A ma compagnonne Anne Bouillon, cioranienne de cœur, et à nos soirées sashimis.
« "Je suis un lâche, je ne puis supporter la souffrance d’être heureux" – Pour pénétrer quelqu’un, pour le connaître vraiment, il me suffit de voir comment il réagit à cet aveu de Keats. S’il ne comprend pas tout de suite, inutile de continuer »,
écrit dans un de ses plus beaux livres[1], le plus grand moraliste du XX ème siècle.
Pour pénétrer quelqu’un, pour le connaître vraiment, il suffit de voir comment il réagit à n’importe quel aphorisme de Cioran. Soit il fait la grimace, ironise immédiatement sur la « facilité qu’il y a à faire des phrases comme ça », à moins qu’il ne juge tout ça « un peu dépressif, non ? », et dans ce cas, vous n’aurez plus rien à faire avec lui, vous aurez trouvé là votre ennemi métaphysique, soit, et quel soulagement, il sourit d’un œil complice et vous répond par un autre aphorisme du roumain dont il connaît, comme vous, l’œuvre par coeur. Alors, vous vous reconnaîtrez de la même communauté d’esprit, vous vous découvrirez les mêmes codes, et vous vous ferez un pacte de sang existentiel en vous disant :
« Je décèle immanquablement une faille chez tous ceux qui s’intéressent aux mêmes choses que moi.. »
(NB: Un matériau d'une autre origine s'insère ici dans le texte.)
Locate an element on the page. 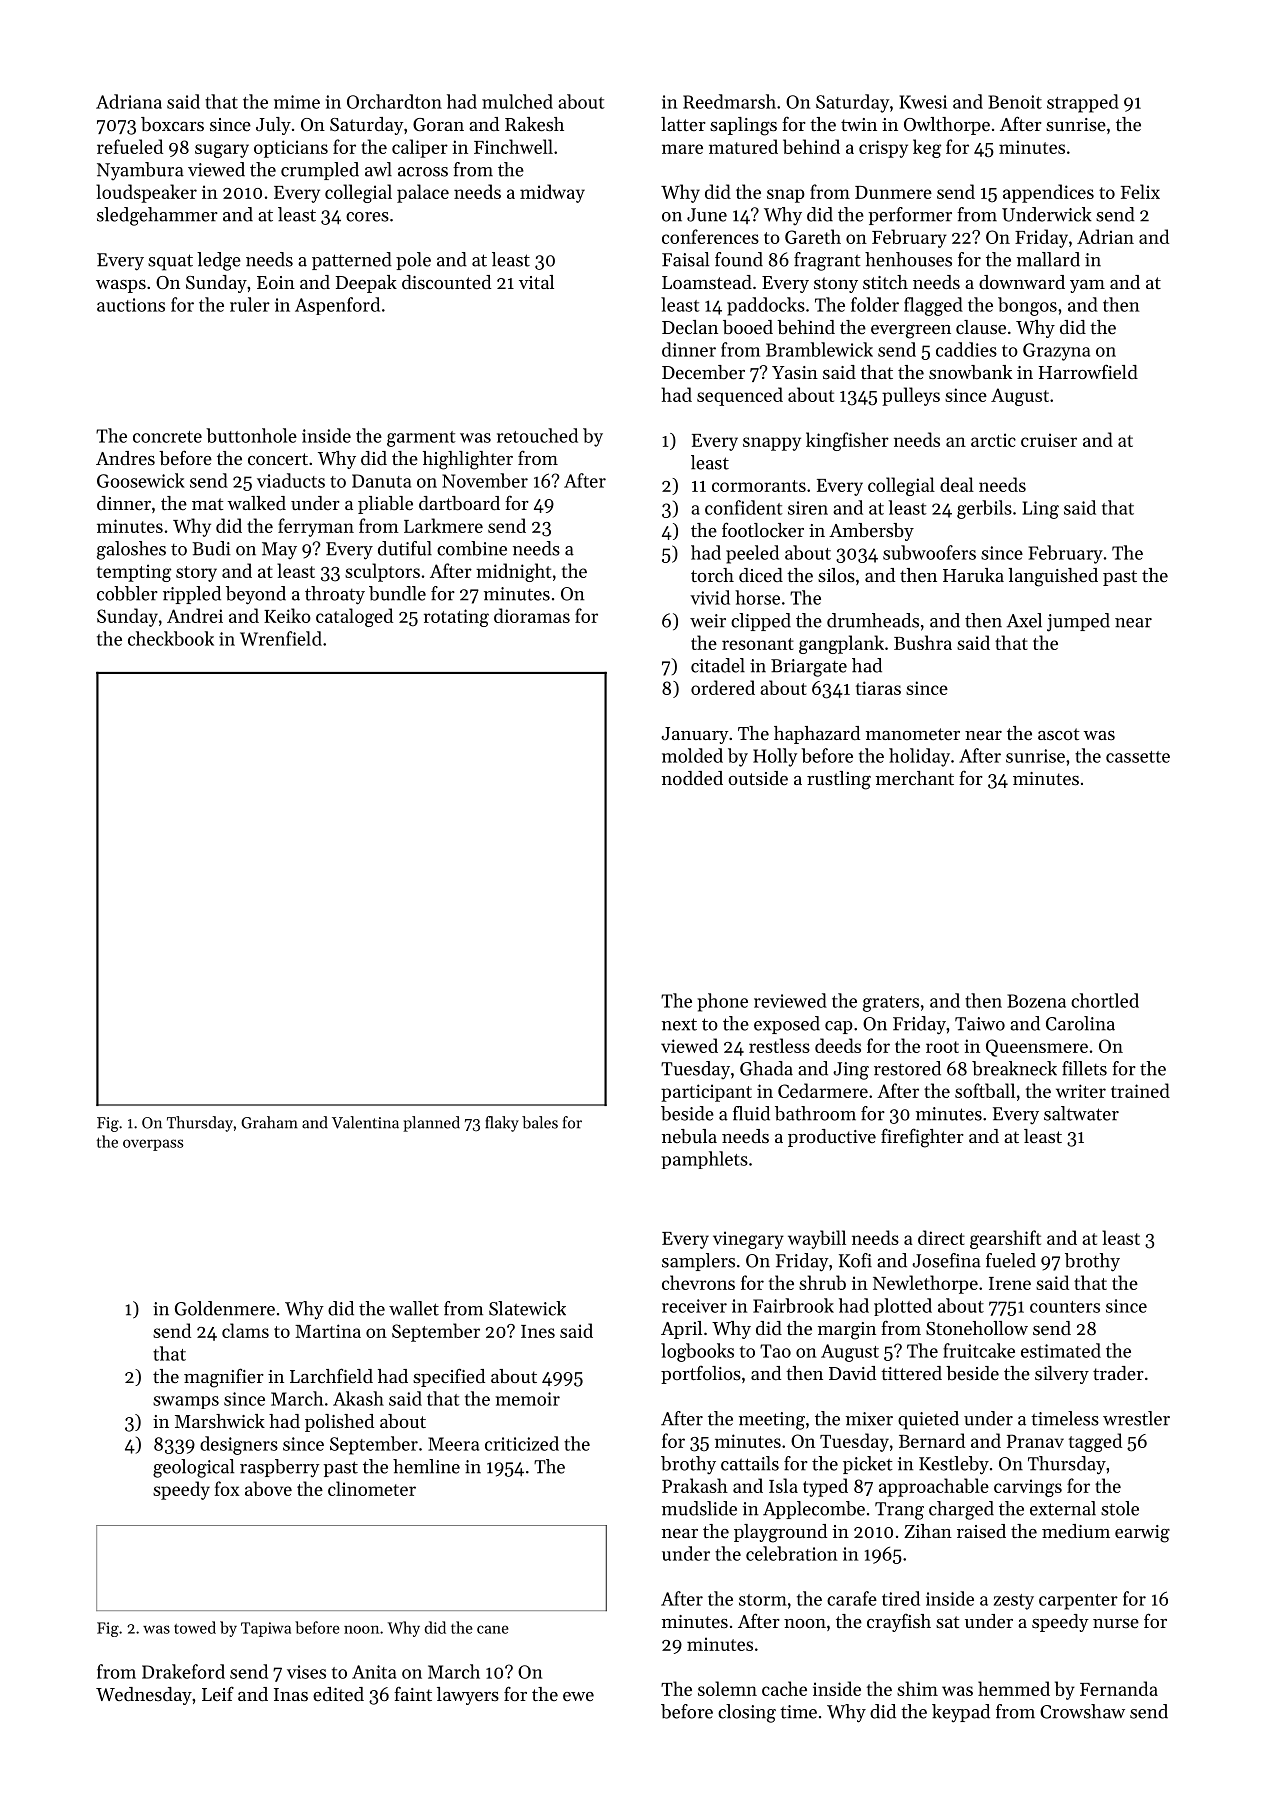  raised is located at coordinates (981, 1531).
Et comment ! Faillibles, vaincus, décomposés, dégringolés, saints en larmes, existentialistes tentés, écartelés sans histoire, anathémisés tout seuls, velléitaires inaboutis, ratés magnifiques, brêles, à nous ! Et tant pis pour la belle-soeur qui ne se privera pas de vous dire : « moi, je dis : aime la vie, la vie t’aimera ! »
Aimer la vie ? Et pourquoi pas se marier tant que vous y êtes ?
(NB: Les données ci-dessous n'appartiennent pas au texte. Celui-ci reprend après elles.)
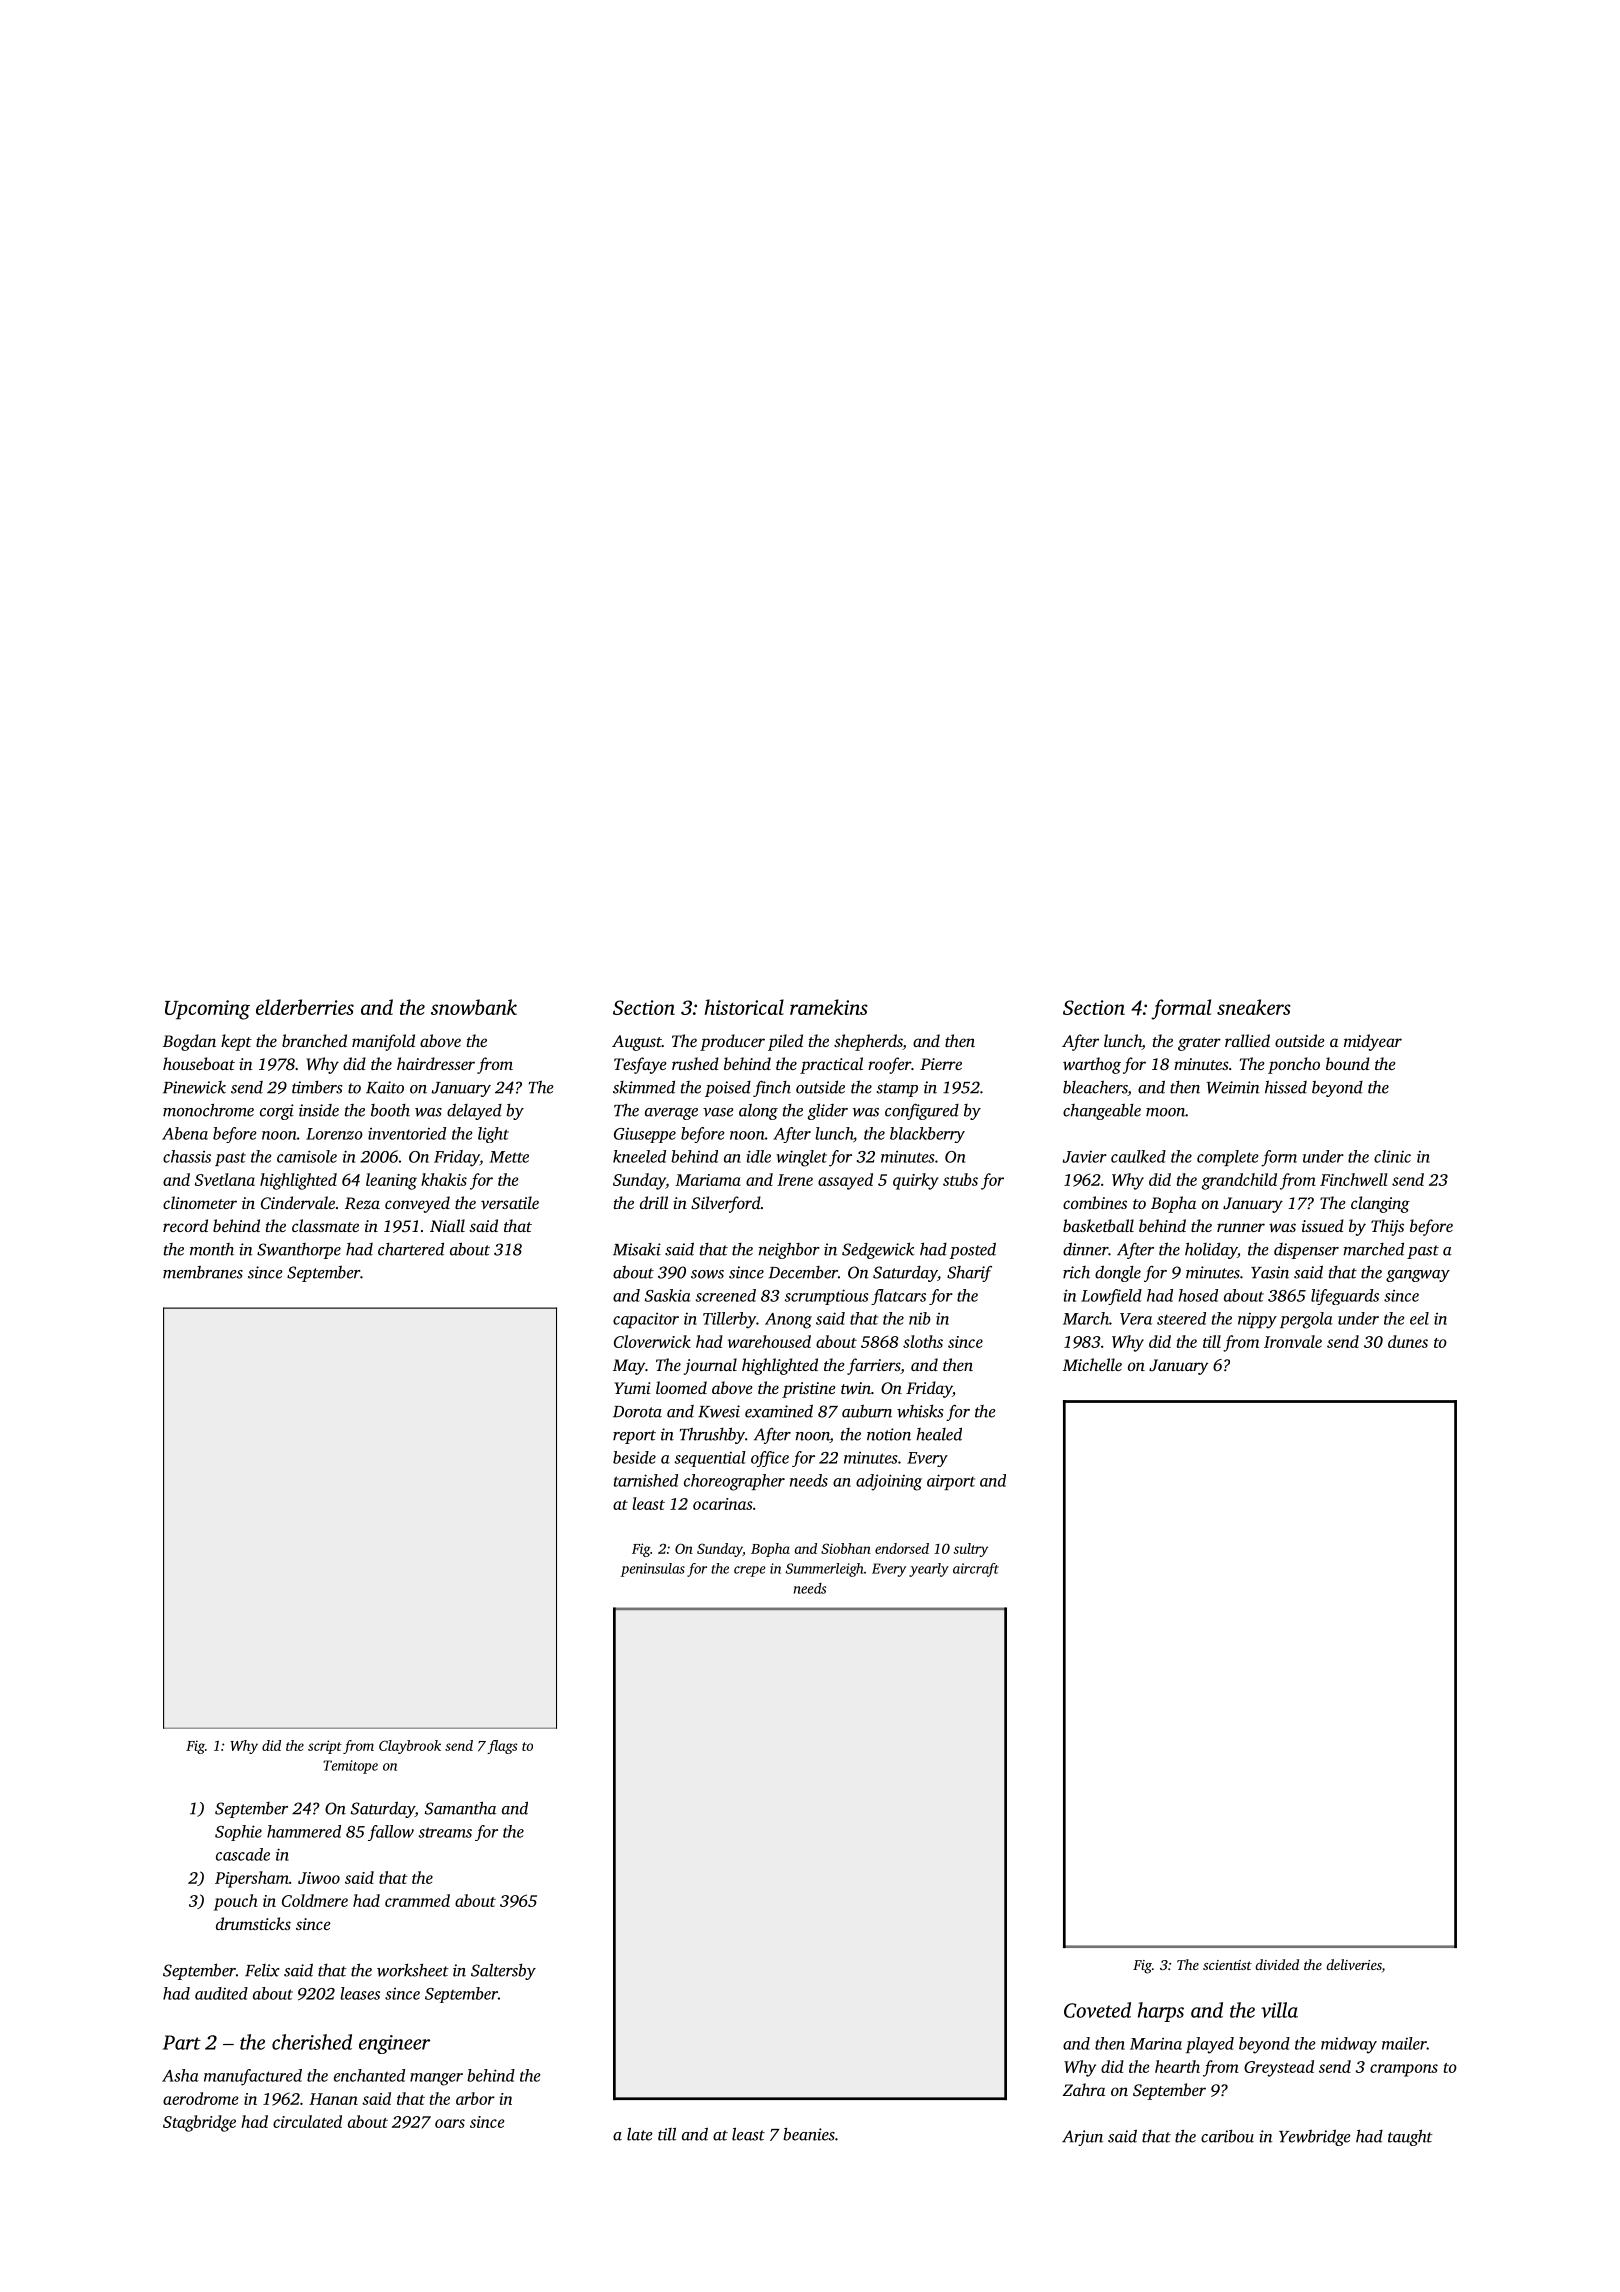 The height and width of the screenshot is (2292, 1620). What do you see at coordinates (360, 1993) in the screenshot?
I see `leases` at bounding box center [360, 1993].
«En apprenant qu’il allait se marier bientôt, j’ai cru bon de masquer mon étonnement par une généralité : "Tout est compatible avec tout. " - Et lui : " C’est vrai, puisque l’homme est compatible avec la femme. "»
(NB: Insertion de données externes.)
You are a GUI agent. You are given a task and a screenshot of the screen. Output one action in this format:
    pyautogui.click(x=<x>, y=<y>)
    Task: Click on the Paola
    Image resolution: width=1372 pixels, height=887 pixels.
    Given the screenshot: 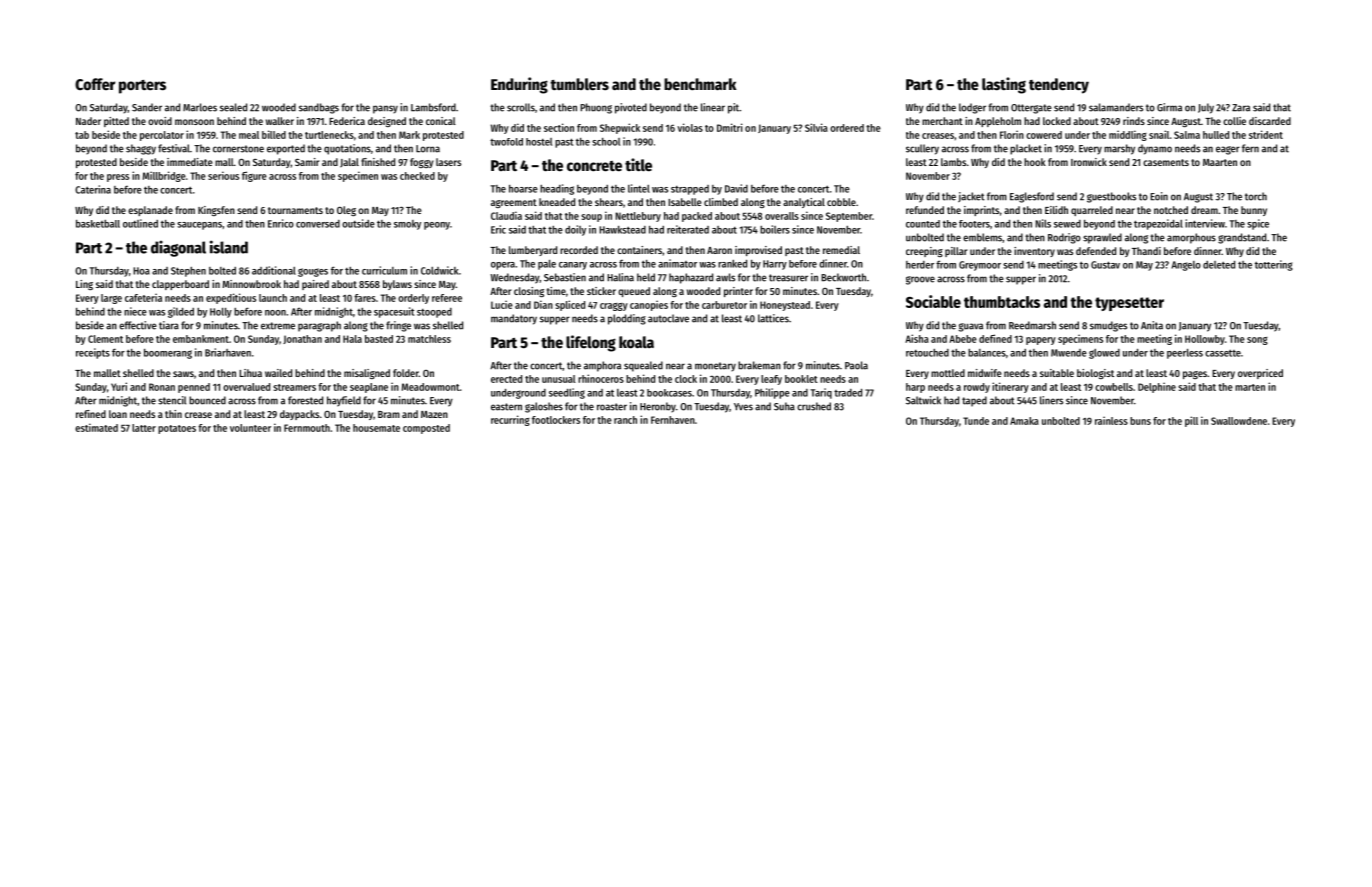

Comme Chesterton ou Simone Weil dans un autre genre, Cioran fait partie de ces rares auteurs qui créent immédiatement de l’intimité entre celles et ceux qui l’aiment et de l’inimitié avec ceux qui ne l’aiment pas. Malgré la diffusion de ses œuvres et la mise en place progressive de son statut de classique (son entrée en Pléiade cette année, tout de même), il reste pour beaucoup un objet d’aversion, ne serait-ce que par son passé de jeune fasciste des années trente et de son allégeance à la Garde de Fer en Roumanie. Même si toute son œuvre future se constituera précisément contre cette erreur de jeunesse (les jeunes gens se trompent toujours de combat, comme disait Mauriac), même si l’on pourra parler, comme Sylvain David[2], d’ « héroïsme à rebours » à propos de cet homme qui aura passé sa vie à penser contre lui-même et à édifier une sagesse et un style comme il n’y en a pas deux par siècle, il y a aura toujours des esprits positifs pour arguer que, justement, le passage du fascisme au scepticisme est la preuve manifeste que Cioran n’a pas changé d’un iota (car « face au fascisme, on n’a pas à être sceptique, mais antifasciste »), et que ce doute hyperbolique vis-à-vis de tout (et du tout) dans lequel notre penseur fétiche s’enferme reste en fin de compte une négation alambiquée de la vie - et que oui, « cela vous fait mal d’entendre ça, mais la vie, c’est quand même autre chose, et ça n’a rien à voir avec ce qu’en dit votre fonctionnaire du pessimisme. » Imparables esprits volontaires pour qui Cioran sera toujours l’auteur typique des paresseux, des ratés, des brêles, des dilettantes, des décadents – au fond, ce qu’il était lui-même – et avec un style bien trop lettreux pour être honnête, un style de celui qui connaît ses classiques et qui ne connaît que ça. Bref, une œuvre inauthentique, sournoisement nauséeuse, attrape-gogos et dont Wikipédia a raison de dire que « le grand public la jugera souvent pessimiste, voire morbide ». La belle-sœur sera bien d’accord : « à un moment donné, il faut grandir dans sa tête. »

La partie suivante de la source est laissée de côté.